## Task objective
Although the listing below holds pictures, reproduce only its lines from the one containing "Click the 建物面積 header cell" through the last, exactly and without them.
Supplied data: Begin
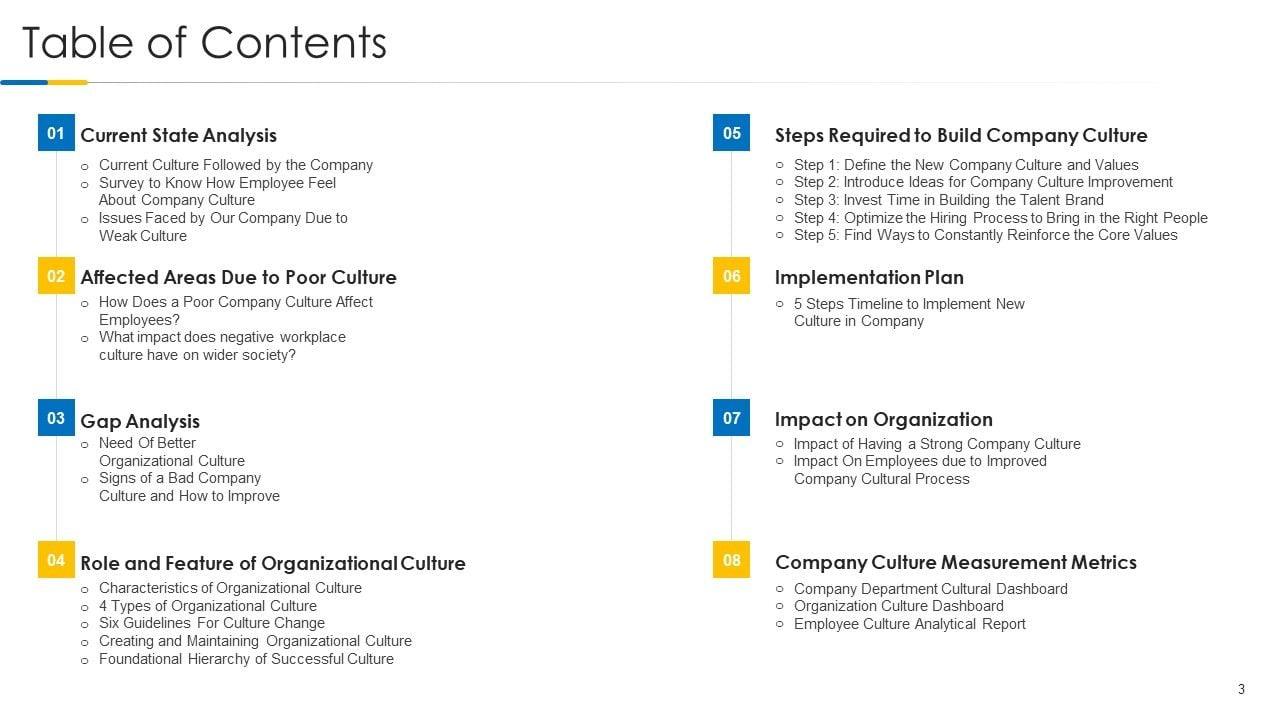Open the Current State Analysis heading
The height and width of the screenshot is (720, 1280).
pos(178,135)
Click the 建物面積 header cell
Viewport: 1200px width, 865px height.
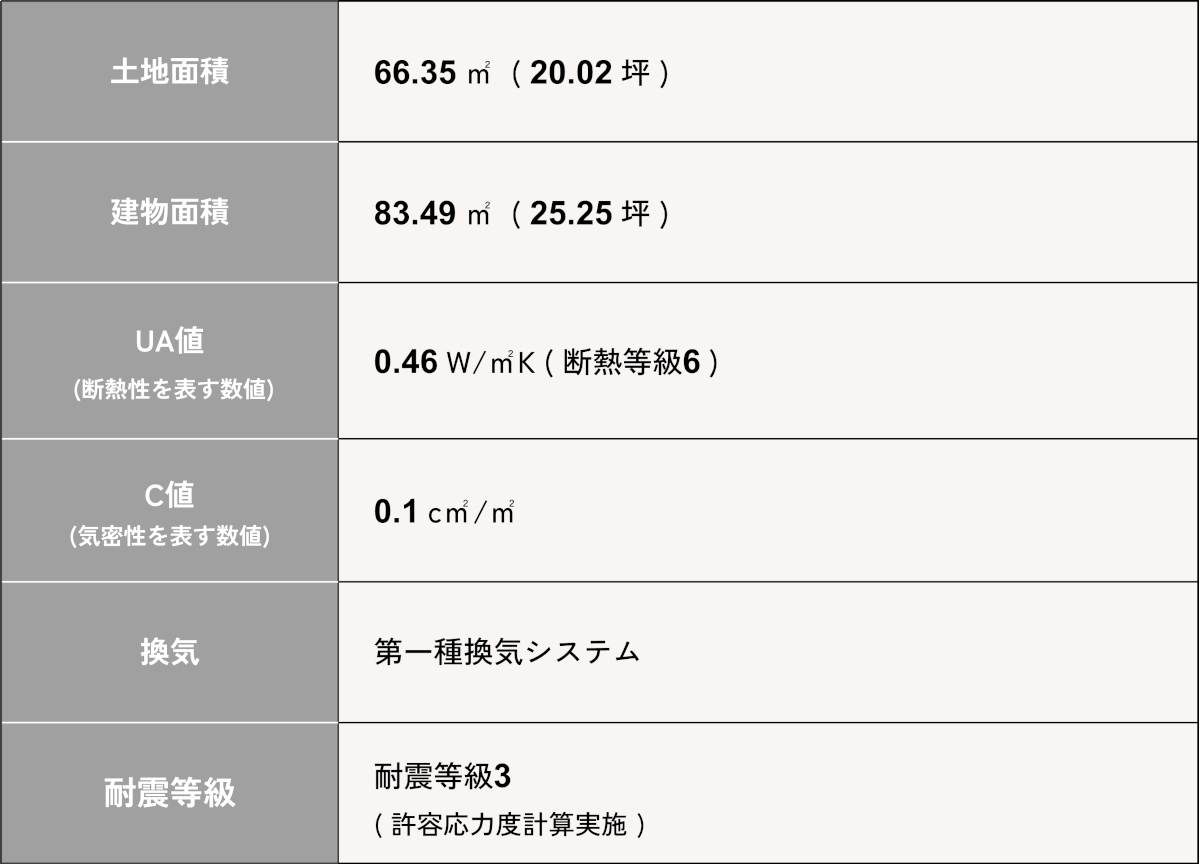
Supplied data: End
## Written solution
Click the 建物面積 header cell
Viewport: 1200px width, 865px height.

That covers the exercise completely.